What needs to be done
Output each entry in full so that the result matches the data exactly.

Extracted entries
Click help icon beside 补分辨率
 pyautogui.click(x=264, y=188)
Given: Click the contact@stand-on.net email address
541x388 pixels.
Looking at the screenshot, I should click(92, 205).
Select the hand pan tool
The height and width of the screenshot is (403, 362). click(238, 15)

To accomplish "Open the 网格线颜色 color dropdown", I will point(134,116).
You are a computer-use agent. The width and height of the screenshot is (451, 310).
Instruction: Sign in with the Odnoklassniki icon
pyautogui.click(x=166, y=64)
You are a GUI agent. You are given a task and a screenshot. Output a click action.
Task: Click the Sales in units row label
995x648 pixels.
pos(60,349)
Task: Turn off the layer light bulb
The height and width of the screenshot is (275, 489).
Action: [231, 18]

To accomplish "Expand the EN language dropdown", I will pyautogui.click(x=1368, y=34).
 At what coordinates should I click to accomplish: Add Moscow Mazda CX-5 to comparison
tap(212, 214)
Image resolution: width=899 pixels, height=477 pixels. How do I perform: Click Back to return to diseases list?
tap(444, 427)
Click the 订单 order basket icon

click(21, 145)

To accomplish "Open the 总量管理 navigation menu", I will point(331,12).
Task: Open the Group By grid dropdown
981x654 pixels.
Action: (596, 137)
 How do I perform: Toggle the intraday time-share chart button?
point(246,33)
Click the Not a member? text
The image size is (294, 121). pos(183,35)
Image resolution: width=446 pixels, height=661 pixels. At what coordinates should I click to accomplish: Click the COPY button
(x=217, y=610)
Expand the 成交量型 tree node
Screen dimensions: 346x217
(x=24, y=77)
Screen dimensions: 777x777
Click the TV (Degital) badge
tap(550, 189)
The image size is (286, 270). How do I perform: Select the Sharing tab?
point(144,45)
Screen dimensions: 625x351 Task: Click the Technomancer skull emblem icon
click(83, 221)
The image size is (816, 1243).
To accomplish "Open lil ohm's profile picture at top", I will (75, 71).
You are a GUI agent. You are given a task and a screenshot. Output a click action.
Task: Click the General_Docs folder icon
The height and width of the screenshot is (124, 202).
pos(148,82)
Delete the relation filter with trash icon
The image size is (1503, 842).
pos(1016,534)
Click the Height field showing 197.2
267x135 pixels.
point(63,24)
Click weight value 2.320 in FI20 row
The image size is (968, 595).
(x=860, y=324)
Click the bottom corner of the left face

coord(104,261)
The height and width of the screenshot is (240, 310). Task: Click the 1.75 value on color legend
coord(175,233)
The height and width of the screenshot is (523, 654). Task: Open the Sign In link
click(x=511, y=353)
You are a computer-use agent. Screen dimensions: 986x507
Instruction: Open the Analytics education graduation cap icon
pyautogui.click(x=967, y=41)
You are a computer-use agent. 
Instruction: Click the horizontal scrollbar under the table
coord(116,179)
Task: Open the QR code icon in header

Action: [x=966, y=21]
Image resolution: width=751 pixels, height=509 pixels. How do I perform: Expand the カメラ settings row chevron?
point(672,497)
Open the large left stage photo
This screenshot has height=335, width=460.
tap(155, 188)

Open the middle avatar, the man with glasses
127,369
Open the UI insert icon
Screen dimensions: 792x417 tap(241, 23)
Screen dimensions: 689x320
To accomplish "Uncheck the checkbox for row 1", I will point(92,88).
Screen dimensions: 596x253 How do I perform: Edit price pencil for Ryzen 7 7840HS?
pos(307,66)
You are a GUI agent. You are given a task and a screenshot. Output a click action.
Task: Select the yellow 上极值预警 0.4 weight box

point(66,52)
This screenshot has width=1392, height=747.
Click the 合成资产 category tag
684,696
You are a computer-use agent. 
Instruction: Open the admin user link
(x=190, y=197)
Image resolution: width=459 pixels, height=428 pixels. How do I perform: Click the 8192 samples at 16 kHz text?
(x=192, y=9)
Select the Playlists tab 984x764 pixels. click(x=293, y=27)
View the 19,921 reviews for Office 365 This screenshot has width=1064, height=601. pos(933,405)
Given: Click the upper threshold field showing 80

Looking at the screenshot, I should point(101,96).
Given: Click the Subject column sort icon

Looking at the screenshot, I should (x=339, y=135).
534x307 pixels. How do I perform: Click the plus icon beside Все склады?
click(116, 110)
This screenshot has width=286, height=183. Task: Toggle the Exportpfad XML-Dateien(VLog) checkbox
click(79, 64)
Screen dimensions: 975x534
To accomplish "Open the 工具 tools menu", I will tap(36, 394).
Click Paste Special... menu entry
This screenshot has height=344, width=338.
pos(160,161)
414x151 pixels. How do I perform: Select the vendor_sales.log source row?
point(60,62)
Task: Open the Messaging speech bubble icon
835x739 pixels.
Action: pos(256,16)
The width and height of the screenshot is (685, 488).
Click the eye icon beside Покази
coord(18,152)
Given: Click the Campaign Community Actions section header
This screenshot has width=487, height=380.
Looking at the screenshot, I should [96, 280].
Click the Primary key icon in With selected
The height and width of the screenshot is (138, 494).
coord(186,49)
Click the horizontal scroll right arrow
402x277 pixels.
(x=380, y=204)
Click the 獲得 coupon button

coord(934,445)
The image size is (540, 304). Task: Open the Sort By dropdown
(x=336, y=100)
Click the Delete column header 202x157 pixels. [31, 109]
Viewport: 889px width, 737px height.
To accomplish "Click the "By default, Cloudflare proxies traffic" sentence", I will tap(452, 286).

Exercise output
Click help icon beside 补分辨率
 pyautogui.click(x=264, y=188)
Given: Click the contact@stand-on.net email address
541x388 pixels.
Looking at the screenshot, I should click(92, 205).
Select the hand pan tool
The height and width of the screenshot is (403, 362). click(238, 15)

To accomplish "Open the 网格线颜色 color dropdown", I will point(134,116).
You are a computer-use agent. The width and height of the screenshot is (451, 310).
Instruction: Sign in with the Odnoklassniki icon
pyautogui.click(x=166, y=64)
You are a GUI agent. You are given a task and a screenshot. Output a click action.
Task: Click the Sales in units row label
995x648 pixels.
pos(60,349)
Task: Turn off the layer light bulb
The height and width of the screenshot is (275, 489).
Action: [231, 18]

To accomplish "Expand the EN language dropdown", I will pyautogui.click(x=1368, y=34).
 At what coordinates should I click to accomplish: Add Moscow Mazda CX-5 to comparison
tap(212, 214)
Image resolution: width=899 pixels, height=477 pixels. How do I perform: Click Back to return to diseases list?
tap(444, 427)
Click the 订单 order basket icon

click(21, 145)

To accomplish "Open the 总量管理 navigation menu", I will point(331,12).
Task: Open the Group By grid dropdown
981x654 pixels.
Action: (596, 137)
 How do I perform: Toggle the intraday time-share chart button?
point(246,33)
Click the Not a member? text
The image size is (294, 121). pos(183,35)
Image resolution: width=446 pixels, height=661 pixels. At what coordinates should I click to accomplish: Click the COPY button
(x=217, y=610)
Expand the 成交量型 tree node
Screen dimensions: 346x217
(x=24, y=77)
Screen dimensions: 777x777
Click the TV (Degital) badge
tap(550, 189)
The image size is (286, 270). How do I perform: Select the Sharing tab?
point(144,45)
Screen dimensions: 625x351 Task: Click the Technomancer skull emblem icon
click(83, 221)
The image size is (816, 1243).
To accomplish "Open lil ohm's profile picture at top", I will (75, 71).
You are a GUI agent. You are given a task and a screenshot. Output a click action.
Task: Click the General_Docs folder icon
The height and width of the screenshot is (124, 202).
pos(148,82)
Delete the relation filter with trash icon
The image size is (1503, 842).
pos(1016,534)
Click the Height field showing 197.2
267x135 pixels.
point(63,24)
Click weight value 2.320 in FI20 row
The image size is (968, 595).
(x=860, y=324)
Click the bottom corner of the left face

coord(104,261)
The height and width of the screenshot is (240, 310). Task: Click the 1.75 value on color legend
coord(175,233)
The height and width of the screenshot is (523, 654). Task: Open the Sign In link
click(x=511, y=353)
You are a computer-use agent. Screen dimensions: 986x507
Instruction: Open the Analytics education graduation cap icon
pyautogui.click(x=967, y=41)
You are a computer-use agent. 
Instruction: Click the horizontal scrollbar under the table
coord(116,179)
Task: Open the QR code icon in header

Action: [x=966, y=21]
Image resolution: width=751 pixels, height=509 pixels. How do I perform: Expand the カメラ settings row chevron?
point(672,497)
Open the large left stage photo
This screenshot has height=335, width=460.
tap(155, 188)

Open the middle avatar, the man with glasses
127,369
Open the UI insert icon
Screen dimensions: 792x417 tap(241, 23)
Screen dimensions: 689x320
To accomplish "Uncheck the checkbox for row 1", I will point(92,88).
Screen dimensions: 596x253 How do I perform: Edit price pencil for Ryzen 7 7840HS?
pos(307,66)
You are a GUI agent. You are given a task and a screenshot. Output a click action.
Task: Select the yellow 上极值预警 0.4 weight box

point(66,52)
This screenshot has width=1392, height=747.
Click the 合成资产 category tag
684,696
You are a computer-use agent. 
Instruction: Open the admin user link
(x=190, y=197)
Image resolution: width=459 pixels, height=428 pixels. How do I perform: Click the 8192 samples at 16 kHz text?
(x=192, y=9)
Select the Playlists tab 984x764 pixels. click(x=293, y=27)
View the 19,921 reviews for Office 365 This screenshot has width=1064, height=601. pos(933,405)
Given: Click the upper threshold field showing 80

Looking at the screenshot, I should point(101,96).
Given: Click the Subject column sort icon

Looking at the screenshot, I should (x=339, y=135).
534x307 pixels. How do I perform: Click the plus icon beside Все склады?
click(116, 110)
This screenshot has width=286, height=183. Task: Toggle the Exportpfad XML-Dateien(VLog) checkbox
click(79, 64)
Screen dimensions: 975x534
To accomplish "Open the 工具 tools menu", I will tap(36, 394).
Click Paste Special... menu entry
This screenshot has height=344, width=338.
pos(160,161)
414x151 pixels. How do I perform: Select the vendor_sales.log source row?
point(60,62)
Task: Open the Messaging speech bubble icon
835x739 pixels.
Action: pos(256,16)
The width and height of the screenshot is (685, 488).
Click the eye icon beside Покази
coord(18,152)
Given: Click the Campaign Community Actions section header
This screenshot has width=487, height=380.
Looking at the screenshot, I should [96, 280].
Click the Primary key icon in With selected
The height and width of the screenshot is (138, 494).
coord(186,49)
Click the horizontal scroll right arrow
402x277 pixels.
(x=380, y=204)
Click the 獲得 coupon button

coord(934,445)
The image size is (540, 304). Task: Open the Sort By dropdown
(x=336, y=100)
Click the Delete column header 202x157 pixels. [31, 109]
Viewport: 889px width, 737px height.
To accomplish "Click the "By default, Cloudflare proxies traffic" sentence", I will tap(452, 286).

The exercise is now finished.